▶ Short problem:
Rewrite the data as a two-column CSV with the headers "task" and "answer," giving one row for each task and the answer paired with it, with each value in a single quoted field and any line breaks replaced by spaces. Begin at the start of the data and stop after the line that contains "pyautogui.click(x=564, y=171)".

▶ Supplied material:
******

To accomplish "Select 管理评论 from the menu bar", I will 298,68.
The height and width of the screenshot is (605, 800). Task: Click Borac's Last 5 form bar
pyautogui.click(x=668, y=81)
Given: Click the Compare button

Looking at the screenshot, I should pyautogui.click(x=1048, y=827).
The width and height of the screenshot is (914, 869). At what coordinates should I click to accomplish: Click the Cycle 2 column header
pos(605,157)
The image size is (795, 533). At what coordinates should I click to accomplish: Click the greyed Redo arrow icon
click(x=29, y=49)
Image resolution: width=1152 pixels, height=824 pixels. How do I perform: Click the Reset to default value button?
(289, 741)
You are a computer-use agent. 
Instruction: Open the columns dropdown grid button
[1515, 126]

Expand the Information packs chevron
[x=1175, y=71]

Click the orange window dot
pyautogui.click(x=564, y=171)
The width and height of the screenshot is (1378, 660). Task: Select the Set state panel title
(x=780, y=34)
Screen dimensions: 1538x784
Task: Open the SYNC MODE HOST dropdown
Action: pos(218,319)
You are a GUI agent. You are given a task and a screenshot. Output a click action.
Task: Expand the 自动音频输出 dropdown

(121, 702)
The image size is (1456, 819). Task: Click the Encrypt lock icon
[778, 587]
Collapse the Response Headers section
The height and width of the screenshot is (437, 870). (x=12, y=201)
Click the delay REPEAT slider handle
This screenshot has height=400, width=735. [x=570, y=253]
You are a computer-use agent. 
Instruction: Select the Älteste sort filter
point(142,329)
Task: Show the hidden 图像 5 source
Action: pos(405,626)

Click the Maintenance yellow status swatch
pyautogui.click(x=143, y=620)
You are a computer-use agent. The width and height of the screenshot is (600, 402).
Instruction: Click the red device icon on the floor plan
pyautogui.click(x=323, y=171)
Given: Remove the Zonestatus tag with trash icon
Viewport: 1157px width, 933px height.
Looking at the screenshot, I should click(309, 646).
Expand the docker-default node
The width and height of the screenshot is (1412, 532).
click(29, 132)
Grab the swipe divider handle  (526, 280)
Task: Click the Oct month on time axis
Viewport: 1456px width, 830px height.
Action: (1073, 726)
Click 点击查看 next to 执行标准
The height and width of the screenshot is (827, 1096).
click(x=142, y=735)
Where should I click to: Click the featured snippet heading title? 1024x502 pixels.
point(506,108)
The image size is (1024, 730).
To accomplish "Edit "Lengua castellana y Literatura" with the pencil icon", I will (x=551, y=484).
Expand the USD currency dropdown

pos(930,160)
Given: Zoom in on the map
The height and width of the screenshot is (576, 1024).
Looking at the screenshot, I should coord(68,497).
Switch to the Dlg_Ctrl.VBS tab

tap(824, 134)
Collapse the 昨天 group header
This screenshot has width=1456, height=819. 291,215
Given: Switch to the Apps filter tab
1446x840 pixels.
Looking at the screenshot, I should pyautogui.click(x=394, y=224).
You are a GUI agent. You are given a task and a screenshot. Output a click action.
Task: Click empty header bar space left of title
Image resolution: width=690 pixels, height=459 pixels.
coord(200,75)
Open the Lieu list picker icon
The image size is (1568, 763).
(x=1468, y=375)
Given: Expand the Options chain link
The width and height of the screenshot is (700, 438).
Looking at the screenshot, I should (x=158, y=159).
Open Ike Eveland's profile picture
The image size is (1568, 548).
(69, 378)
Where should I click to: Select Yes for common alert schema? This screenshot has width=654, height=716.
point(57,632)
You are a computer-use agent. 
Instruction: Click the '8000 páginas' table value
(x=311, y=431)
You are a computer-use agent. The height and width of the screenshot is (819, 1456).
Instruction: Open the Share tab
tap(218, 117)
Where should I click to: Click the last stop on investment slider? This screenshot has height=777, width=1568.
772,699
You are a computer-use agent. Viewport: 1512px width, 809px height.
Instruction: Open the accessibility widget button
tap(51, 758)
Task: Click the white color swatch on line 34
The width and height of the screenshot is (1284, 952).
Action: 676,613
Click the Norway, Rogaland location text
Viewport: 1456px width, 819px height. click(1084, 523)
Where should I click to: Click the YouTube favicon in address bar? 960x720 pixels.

******

▶ Solution to this problem:
task,answer
"To accomplish ""Select 管理评论 from the menu bar"",","I will 298,68."
"The height and width of the screenshot is (605, 800). Task: Click Borac's Last 5 form bar","pyautogui.click(x=668, y=81)"
"Given: Click the Compare button","Looking at the screenshot, I should pyautogui.click(x=1048, y=827)."
"The width and height of the screenshot is (914, 869). At what coordinates should I click to accomplish: Click the Cycle 2 column header","pos(605,157)"
"The image size is (795, 533). At what coordinates should I click to accomplish: Click the greyed Redo arrow icon","click(x=29, y=49)"
"Image resolution: width=1152 pixels, height=824 pixels. How do I perform: Click the Reset to default value button?","(289, 741)"
"You are a computer-use agent. Instruction: Open the columns dropdown grid button","[1515, 126]"
"Expand the Information packs chevron","[x=1175, y=71]"
"Click the orange window dot","pyautogui.click(x=564, y=171)"